Arrêt n°284 du 31 mars 2021 (18-25.923) - Cour de cassation - Chambre commerciale, financière et économique - ECLI:FR:CCASS:2021:CO00284

Douane

Cassation

Sommaire :
Selon les articles 185, 186 du code des douanes communautaire et 844 et 846 des dispositions d’application du même code, le bénéfice de l’exonération des droits de douane prévu par le régime dit des marchandises en retour exige que les marchandises exportées soient dans le même état que celles qui ont été réimportées.

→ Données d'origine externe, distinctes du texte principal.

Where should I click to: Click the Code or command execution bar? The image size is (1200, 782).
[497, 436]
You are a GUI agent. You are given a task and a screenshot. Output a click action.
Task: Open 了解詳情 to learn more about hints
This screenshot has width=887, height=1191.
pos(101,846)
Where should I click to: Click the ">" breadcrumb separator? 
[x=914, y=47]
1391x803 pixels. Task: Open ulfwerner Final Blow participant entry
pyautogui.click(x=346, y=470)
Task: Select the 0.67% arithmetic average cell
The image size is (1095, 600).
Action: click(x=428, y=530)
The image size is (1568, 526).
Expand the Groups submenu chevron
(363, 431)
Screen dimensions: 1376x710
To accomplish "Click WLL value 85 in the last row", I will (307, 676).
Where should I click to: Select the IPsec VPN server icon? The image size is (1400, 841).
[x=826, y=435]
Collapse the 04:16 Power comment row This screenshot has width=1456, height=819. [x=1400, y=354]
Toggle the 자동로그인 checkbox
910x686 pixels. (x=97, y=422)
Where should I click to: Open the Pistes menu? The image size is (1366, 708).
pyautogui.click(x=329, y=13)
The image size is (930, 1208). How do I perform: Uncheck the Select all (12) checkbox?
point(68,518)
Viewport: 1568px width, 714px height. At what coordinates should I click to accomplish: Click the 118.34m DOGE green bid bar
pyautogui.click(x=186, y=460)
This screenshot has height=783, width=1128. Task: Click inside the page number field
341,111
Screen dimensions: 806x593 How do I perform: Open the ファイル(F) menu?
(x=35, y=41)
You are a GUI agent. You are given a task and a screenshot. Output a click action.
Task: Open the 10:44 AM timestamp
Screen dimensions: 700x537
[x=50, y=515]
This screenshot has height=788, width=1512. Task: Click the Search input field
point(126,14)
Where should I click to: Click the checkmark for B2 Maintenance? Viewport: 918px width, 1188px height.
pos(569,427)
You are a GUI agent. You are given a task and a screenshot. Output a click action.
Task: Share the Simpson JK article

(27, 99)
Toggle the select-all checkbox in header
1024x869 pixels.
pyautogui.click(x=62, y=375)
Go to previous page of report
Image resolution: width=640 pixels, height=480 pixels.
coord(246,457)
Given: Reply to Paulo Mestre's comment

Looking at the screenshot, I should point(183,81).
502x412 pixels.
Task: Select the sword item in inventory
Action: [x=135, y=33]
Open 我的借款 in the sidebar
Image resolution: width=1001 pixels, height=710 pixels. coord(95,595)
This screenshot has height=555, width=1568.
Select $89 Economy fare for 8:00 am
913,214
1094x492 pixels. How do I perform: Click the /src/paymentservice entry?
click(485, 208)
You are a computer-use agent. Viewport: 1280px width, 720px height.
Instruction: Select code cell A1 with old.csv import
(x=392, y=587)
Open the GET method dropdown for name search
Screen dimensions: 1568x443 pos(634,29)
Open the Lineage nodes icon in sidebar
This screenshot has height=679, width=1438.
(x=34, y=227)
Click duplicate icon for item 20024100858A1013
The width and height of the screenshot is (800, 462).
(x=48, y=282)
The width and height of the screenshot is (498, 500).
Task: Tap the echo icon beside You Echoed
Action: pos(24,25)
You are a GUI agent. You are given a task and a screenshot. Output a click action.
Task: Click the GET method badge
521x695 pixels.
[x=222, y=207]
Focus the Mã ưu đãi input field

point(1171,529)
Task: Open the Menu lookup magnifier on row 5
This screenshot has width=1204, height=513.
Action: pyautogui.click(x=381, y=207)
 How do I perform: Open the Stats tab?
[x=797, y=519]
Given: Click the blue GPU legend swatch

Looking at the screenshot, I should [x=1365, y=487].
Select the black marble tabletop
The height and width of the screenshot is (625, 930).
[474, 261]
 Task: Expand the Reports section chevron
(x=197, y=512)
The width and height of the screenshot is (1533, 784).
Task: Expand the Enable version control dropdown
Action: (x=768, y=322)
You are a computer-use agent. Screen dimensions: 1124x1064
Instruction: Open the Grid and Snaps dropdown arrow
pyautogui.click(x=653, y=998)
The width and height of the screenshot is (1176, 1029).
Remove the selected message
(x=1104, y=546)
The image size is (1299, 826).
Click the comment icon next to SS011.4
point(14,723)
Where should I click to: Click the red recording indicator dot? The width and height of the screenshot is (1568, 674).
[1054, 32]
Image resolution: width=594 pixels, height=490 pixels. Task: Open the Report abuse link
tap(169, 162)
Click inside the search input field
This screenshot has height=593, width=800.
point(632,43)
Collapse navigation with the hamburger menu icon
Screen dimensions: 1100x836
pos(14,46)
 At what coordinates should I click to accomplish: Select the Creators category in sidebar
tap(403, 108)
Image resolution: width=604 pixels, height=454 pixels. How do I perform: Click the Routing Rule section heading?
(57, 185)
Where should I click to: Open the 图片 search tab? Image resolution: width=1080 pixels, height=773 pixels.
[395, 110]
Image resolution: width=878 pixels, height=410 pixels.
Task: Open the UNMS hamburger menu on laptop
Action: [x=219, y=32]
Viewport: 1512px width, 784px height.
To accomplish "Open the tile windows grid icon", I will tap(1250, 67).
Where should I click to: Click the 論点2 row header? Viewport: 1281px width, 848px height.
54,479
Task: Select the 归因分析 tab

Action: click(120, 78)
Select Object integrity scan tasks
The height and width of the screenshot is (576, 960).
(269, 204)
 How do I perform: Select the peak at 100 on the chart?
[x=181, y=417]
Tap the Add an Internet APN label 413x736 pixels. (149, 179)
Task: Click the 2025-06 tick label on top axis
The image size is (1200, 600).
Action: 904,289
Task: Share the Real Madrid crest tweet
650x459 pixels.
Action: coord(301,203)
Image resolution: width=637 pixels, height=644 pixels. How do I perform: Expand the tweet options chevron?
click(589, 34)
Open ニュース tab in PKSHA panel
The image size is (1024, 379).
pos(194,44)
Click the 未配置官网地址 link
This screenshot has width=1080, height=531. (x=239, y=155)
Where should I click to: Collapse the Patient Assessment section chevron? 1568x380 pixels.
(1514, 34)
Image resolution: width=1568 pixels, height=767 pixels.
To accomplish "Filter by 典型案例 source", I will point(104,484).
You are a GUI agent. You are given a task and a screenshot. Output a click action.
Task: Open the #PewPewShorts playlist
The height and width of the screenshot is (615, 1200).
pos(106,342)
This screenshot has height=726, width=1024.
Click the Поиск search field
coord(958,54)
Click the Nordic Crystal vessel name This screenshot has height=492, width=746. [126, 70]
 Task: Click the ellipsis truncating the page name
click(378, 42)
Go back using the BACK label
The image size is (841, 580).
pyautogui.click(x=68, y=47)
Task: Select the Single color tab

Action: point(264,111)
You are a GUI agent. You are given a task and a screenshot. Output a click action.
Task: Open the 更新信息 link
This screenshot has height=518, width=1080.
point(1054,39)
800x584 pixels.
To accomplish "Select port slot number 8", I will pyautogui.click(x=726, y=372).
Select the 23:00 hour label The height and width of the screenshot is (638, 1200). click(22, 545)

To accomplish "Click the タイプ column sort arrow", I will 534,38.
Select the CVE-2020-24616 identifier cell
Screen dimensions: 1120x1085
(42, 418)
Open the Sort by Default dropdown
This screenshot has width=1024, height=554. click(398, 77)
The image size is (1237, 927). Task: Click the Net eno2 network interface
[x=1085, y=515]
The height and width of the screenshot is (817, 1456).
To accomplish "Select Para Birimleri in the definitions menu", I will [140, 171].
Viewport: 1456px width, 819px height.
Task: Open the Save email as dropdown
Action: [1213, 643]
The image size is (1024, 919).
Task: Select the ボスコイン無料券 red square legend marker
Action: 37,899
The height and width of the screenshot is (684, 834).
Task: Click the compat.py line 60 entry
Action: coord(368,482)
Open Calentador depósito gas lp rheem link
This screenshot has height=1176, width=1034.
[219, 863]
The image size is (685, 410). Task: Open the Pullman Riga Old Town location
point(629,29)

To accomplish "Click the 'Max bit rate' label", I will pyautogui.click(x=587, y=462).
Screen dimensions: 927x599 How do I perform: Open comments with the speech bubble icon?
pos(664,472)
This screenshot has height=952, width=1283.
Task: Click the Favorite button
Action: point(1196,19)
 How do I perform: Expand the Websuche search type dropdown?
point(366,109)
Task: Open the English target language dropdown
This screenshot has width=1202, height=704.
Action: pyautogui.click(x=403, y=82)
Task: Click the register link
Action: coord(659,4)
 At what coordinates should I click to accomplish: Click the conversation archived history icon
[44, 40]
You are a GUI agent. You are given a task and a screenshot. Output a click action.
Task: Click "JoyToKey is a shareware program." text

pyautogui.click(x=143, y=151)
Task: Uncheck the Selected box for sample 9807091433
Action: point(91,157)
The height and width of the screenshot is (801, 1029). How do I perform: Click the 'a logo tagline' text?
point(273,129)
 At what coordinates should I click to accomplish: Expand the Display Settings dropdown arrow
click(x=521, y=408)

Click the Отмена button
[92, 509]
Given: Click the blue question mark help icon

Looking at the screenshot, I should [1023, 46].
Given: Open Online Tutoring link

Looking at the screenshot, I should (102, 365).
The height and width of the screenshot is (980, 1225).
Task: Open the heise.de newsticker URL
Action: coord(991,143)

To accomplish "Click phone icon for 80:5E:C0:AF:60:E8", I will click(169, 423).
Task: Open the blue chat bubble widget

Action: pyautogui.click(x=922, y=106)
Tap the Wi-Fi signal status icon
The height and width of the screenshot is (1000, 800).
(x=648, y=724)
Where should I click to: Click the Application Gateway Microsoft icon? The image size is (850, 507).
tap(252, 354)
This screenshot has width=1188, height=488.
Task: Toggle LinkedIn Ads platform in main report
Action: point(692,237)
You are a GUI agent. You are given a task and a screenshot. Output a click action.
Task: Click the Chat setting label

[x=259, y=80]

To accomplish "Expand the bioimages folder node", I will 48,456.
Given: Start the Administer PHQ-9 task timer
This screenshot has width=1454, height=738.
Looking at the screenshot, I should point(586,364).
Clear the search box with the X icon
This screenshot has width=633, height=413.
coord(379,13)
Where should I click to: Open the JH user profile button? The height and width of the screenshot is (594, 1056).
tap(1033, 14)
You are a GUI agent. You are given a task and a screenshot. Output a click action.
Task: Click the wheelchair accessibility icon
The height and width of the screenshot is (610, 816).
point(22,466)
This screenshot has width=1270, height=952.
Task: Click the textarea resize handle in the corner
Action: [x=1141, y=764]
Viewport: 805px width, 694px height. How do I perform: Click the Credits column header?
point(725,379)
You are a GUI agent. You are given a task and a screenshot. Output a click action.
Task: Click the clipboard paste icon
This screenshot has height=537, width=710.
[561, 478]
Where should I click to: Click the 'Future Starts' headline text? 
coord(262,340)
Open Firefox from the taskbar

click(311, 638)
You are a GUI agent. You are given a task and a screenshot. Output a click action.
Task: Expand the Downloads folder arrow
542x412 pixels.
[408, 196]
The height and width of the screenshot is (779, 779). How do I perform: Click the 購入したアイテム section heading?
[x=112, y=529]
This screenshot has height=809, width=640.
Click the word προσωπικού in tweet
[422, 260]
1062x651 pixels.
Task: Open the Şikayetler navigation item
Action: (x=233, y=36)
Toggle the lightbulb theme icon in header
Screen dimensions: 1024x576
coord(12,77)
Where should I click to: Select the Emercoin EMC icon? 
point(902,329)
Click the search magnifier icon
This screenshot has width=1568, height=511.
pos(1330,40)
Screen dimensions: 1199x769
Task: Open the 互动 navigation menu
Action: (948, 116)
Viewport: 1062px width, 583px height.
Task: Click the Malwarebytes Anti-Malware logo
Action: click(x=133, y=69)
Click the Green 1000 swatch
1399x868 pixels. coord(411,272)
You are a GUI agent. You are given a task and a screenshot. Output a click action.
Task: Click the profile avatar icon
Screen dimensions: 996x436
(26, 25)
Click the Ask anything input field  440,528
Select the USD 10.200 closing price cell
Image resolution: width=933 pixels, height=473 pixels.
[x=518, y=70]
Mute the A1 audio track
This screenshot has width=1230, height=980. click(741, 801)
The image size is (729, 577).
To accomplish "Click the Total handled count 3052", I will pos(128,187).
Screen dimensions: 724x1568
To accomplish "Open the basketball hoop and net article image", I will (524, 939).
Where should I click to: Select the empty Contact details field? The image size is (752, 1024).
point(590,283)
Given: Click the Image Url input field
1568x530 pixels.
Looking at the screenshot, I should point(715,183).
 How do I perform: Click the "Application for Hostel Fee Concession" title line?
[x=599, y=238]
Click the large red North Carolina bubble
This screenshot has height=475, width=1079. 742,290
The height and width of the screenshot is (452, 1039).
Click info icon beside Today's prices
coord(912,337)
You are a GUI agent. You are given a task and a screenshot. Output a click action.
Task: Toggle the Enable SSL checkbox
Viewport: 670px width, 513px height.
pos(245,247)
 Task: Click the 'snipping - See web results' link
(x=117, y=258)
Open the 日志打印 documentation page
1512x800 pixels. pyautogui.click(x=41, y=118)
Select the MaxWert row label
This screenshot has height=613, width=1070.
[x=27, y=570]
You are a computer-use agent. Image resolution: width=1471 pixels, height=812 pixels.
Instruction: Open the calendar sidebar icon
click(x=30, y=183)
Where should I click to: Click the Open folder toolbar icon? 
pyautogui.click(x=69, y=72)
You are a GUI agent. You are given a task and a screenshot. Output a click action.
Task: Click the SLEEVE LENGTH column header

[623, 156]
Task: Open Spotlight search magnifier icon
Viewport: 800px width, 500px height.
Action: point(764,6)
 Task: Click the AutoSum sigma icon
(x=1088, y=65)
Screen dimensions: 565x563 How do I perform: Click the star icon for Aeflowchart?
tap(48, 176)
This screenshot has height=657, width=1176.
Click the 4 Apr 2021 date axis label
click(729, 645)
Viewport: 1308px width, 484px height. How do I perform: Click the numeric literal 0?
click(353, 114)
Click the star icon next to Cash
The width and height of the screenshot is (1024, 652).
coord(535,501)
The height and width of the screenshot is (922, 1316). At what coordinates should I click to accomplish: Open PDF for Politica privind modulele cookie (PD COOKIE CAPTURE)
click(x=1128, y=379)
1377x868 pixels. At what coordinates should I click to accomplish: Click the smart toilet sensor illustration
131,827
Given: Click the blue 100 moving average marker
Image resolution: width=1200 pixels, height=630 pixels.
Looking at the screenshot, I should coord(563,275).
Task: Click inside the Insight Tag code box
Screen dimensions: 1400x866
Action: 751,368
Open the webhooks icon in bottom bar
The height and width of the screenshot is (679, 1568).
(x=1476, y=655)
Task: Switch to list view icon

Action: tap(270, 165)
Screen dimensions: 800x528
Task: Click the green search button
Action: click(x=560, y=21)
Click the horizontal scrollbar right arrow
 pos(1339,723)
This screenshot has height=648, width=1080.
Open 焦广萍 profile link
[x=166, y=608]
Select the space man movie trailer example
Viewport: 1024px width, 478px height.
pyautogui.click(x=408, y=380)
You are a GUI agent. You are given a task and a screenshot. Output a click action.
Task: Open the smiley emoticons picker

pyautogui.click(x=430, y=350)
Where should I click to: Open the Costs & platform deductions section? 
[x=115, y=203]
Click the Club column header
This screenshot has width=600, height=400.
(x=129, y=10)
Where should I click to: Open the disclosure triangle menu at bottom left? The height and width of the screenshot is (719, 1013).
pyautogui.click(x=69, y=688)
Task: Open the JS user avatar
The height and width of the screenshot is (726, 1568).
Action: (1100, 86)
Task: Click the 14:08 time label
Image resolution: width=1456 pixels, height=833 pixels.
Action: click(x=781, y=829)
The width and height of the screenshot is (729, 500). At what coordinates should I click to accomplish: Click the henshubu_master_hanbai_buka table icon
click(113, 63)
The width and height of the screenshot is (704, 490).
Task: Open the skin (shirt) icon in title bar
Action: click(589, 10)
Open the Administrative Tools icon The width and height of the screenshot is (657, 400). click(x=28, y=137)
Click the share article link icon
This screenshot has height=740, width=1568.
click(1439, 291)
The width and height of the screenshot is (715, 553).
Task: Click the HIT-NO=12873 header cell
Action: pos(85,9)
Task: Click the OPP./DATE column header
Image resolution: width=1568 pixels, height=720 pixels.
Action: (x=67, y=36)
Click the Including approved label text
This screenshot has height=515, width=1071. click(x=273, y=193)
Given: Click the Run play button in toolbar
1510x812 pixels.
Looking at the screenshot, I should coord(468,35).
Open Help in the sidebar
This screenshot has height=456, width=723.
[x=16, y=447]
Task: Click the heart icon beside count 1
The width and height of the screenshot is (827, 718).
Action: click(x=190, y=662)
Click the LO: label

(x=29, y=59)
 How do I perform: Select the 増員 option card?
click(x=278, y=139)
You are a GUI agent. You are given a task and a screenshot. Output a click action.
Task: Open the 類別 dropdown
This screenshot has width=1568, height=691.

Prive sa décision de base légale la cour d’appel qui, pour dire qu’une société qui acquiert des marchandises sur le territoire de l’Union européenne qu’elle expédie en dehors de ce territoire pour les réimporter ensuite sur le territoire communautaire peut bénéficier de ce régime, relève que l’administration des douanes ne rapporte pas la preuve d’une quelconque manipulation ou de transformation du produit, dont seule la présentation a été modifiée, sans rechercher si, d’une part, la marchandise exportée sous une position tarifaire différente de celle sous laquelle elle avait été réimportée ne pouvait être regardée comme ayant été réintroduite dans le même état que celui dans lequel elle avait été exportée et si, d’autre part, le fait que la société ait, par le passé, bénéficié du régime de perfectionnement passif ne la rendait pas inéligible au régime dit des marchandises en retour pour des opérations similaires.


Demandeur(s) : le ministre de l’action et des comptes publics et autres ;

Défendeur(s) : la société Comptoir commercial d’Orient (CCO), société anonyme et autres ;


Faits et procédure


1. Selon l’arrêt attaqué (Paris, 29 octobre 2018), la société Comptoir commercial d’Orient (la société CCO), qui acquiert des fruits secs et des corbeilles produits sur le territoire de l’Union puis les expédie en Tunisie en vue de confectionner des corbeilles d’assortiments de fruits qu’elle réimporte ensuite sur le territoire communautaire, a bénéficié, entre 2009 et 2012, du régime douanier du perfectionnement passif.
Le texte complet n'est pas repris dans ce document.